§ **DOCUMENT SECTION**
Tyramine receptor (SER-2) isoforms are involved in the regulation of pharyngeal pumping and foraging behavior in Caenorhabditis elegans.

Department of Biological Sciences, University of Toledo, Toledo, Ohio3606-3390, USA.
Journal of Neurochemistry (Impact Factor: 3.97). 01/2005; 91(5):1104-15. DOI: 10.1111/j.1471-4159.2004.02787.x
Source: PubMed

ABSTRACT Octopamine regulates essential processes in nematodes; however, little is known about the physiological role of its precursor, tyramine. In the present study, we have characterized alternatively spliced Caenorhabditis elegans tyramine receptor isoforms (SER-2 and SER-2A) that differ by 23 amino acids within the mid-region of the third intracellular loop. Membranes prepared from cells expressing either SER-2 or SER-2A bind [3H]lysergic acid diethylamide (LSD) in the low nanomolar range and exhibit highest affinity for tyramine. Similarly, both isoforms exhibit nearly identical Ki values for a number of antagonists. In contrast, SER-2A exhibits a significantly lower affinity than SER-2 for other physiologically relevant biogenic amines, including octopamine. Pertussis toxin treatment reduces affinity for both tyramine and octopamine, especially for octopamine in membranes from cells expressing SER-2, suggesting that the conformation of the mid-region of the third intracellular loop is dictated by G-protein interactions and is responsible for the differential tyramine/octopamine affinities of the two isoforms. Tyramine reduces forskolin-stimulated cAMP levels in HEK293 cells expressing either isoform with nearly identical IC50 values. Tyramine, but not octopamine, also elevates Ca2+ levels in cells expressing SER-2 and to a lesser extent SER-2A. Most importantly, ser-2 null mutants (pk1357) fail to suppress head movements while reversing in response to nose-touch, suggesting a role for SER-2 in the regulation of foraging behavior, and fail to respond to tyramine in assays measuring serotonin-dependent pharyngeal pumping. These are the first reported functions for SER-2. These results suggest that C. elegans contains tyramine receptors, that individual SER-2 isoforms may differ significantly in their sensitivity to other physiologically relevant biogenic amines, such as octopamine (OA), and that tyraminergic signaling may be important in the regulation of key processes in nematodes.

§ **GIVEN ENTRIES**
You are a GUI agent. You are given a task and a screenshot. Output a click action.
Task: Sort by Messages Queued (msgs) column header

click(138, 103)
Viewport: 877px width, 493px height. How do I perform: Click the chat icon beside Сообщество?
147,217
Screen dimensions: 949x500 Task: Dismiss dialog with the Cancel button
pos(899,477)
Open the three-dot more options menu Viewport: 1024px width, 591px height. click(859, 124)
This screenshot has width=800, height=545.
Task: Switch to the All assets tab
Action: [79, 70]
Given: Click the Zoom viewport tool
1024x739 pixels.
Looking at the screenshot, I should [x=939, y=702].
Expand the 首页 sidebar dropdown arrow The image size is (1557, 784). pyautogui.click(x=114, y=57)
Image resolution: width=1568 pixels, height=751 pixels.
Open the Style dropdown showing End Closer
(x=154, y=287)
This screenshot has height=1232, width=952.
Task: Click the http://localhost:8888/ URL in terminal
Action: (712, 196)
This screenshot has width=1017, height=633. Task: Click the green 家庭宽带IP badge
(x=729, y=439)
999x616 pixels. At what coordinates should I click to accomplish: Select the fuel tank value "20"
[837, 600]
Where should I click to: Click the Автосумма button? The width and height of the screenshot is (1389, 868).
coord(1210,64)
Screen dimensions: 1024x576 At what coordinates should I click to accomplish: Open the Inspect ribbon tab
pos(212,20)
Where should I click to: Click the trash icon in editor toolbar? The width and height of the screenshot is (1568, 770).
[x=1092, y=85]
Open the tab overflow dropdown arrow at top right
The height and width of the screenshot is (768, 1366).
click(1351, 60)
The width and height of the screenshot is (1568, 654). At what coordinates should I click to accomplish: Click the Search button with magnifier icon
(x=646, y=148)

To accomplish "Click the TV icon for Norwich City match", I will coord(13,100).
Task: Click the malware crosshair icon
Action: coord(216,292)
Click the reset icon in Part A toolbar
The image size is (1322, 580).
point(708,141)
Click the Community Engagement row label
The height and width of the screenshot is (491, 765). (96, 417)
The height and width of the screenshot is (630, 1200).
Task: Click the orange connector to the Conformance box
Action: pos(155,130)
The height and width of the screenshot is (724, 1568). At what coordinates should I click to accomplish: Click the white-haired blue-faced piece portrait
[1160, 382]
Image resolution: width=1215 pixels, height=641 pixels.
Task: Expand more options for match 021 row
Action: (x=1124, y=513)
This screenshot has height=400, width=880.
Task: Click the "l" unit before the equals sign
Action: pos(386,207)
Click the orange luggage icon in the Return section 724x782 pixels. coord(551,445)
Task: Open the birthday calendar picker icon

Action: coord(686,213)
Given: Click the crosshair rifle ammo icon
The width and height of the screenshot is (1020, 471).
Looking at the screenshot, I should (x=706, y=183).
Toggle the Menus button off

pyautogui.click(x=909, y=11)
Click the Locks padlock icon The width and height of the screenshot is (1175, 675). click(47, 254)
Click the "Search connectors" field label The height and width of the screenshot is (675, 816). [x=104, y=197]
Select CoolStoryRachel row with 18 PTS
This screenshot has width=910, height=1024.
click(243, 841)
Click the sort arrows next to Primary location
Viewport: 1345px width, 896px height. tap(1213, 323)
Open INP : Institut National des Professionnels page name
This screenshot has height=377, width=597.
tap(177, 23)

§ **STUDY QUESTIONS**
1/ Summarize the tyramine receptor abstract in two sentences.
2/ Reproduce the stretch of the tyramine receptor abstract from "Tyramine receptor (SER-2)" through "Toledo, Ohio3606-3390, USA.".

§ **ANSWERS TO THE EXERCISE**
1/ Two alternatively spliced Caenorhabditis elegans tyramine receptor isoforms, SER-2 and SER-2A, differ by 23 amino acids in the third intracellular loop; both show highest affinity for tyramine, but SER-2A has significantly lower affinity than SER-2 for other biogenic amines, including octopamine. Tyramine reduces forskolin-stimulated cAMP levels through either isoform, and ser-2 null mutants fail to suppress head movements while reversing after nose-touch and fail to respond to tyramine in serotonin-dependent pharyngeal pumping assays, the first reported functions for SER-2.

2/
Tyramine receptor (SER-2) isoforms are involved in the regulation of pharyngeal pumping and foraging behavior in Caenorhabditis elegans.

Department of Biological Sciences, University of Toledo, Toledo, Ohio3606-3390, USA.